(Saved data entries)

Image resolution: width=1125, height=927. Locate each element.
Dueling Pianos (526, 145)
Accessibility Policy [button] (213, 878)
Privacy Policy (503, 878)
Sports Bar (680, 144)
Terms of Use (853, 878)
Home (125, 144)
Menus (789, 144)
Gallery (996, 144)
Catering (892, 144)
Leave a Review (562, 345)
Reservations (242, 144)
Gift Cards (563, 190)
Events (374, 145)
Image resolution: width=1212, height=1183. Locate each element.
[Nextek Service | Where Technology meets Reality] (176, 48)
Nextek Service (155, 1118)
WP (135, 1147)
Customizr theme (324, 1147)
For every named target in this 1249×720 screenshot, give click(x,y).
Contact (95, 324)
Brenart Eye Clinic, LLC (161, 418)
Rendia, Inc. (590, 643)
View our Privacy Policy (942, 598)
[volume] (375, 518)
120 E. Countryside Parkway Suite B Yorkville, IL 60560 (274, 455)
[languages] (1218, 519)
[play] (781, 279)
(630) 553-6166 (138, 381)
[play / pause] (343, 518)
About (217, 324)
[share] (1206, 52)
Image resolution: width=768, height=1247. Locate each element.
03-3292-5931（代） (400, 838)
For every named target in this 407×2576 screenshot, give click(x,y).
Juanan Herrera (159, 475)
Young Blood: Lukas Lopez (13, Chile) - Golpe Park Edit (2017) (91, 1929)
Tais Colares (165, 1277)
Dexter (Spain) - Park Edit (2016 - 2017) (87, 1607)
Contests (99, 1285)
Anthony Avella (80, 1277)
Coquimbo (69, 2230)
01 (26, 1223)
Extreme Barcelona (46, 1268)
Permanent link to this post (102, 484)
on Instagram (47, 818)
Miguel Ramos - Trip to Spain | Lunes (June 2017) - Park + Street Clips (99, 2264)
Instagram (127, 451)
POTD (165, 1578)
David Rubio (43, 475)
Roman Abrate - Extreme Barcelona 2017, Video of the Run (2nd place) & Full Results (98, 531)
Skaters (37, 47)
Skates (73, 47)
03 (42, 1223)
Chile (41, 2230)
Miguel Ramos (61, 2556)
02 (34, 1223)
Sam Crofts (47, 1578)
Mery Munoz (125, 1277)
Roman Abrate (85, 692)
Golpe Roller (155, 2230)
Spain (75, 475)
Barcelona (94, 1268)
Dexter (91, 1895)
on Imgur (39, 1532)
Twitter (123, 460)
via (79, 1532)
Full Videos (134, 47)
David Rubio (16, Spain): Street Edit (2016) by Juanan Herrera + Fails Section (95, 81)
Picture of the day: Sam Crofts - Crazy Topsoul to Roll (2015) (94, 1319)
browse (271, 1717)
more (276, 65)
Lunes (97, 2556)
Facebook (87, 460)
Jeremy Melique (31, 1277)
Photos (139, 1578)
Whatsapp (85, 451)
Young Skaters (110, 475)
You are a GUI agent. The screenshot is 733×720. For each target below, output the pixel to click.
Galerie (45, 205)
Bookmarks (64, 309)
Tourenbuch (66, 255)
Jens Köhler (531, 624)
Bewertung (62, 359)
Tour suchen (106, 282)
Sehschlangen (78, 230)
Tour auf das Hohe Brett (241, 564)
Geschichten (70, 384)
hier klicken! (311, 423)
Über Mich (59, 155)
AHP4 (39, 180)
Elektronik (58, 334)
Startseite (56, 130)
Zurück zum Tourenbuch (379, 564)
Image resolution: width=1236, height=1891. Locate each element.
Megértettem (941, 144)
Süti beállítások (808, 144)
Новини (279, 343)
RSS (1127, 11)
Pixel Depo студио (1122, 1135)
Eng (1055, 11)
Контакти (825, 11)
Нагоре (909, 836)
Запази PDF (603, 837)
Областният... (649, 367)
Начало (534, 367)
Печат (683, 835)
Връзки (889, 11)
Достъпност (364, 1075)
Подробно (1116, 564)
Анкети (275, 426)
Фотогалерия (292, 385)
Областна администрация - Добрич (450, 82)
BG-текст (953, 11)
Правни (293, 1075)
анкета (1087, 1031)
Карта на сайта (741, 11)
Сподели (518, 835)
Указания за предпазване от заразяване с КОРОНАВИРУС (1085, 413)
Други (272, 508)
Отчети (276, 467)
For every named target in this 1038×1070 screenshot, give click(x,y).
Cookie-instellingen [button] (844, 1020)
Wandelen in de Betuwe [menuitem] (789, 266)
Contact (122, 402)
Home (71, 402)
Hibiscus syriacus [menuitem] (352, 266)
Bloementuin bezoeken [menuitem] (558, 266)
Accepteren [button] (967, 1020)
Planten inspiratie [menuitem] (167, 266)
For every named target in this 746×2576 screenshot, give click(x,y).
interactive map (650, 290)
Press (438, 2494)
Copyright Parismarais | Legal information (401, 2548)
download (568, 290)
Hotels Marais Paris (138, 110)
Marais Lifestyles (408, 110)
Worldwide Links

**WHAT YOU WILL DO:**
Render the rows from the very top down to the line containing "WP (135, 1147)", both included, as a two-column CSV with the headers input and output and one CSV line per row. Put each field in double quotes and turn any line breaks into spaces.

**TASK RESPONSE:**
input,output
"Image resolution: width=1125, height=927. Locate each element. Dueling Pianos","(526, 145)"
"Accessibility Policy [button]","(213, 878)"
"Privacy Policy","(503, 878)"
"Sports Bar","(680, 144)"
"Terms of Use","(853, 878)"
"Home","(125, 144)"
"Menus","(789, 144)"
"Gallery","(996, 144)"
"Catering","(892, 144)"
"Leave a Review","(562, 345)"
"Reservations","(242, 144)"
"Gift Cards","(563, 190)"
"Events","(374, 145)"
"Image resolution: width=1212, height=1183. Locate each element. [Nextek Service | Where Technology meets Reality]","(176, 48)"
"Nextek Service","(155, 1118)"
"WP","(135, 1147)"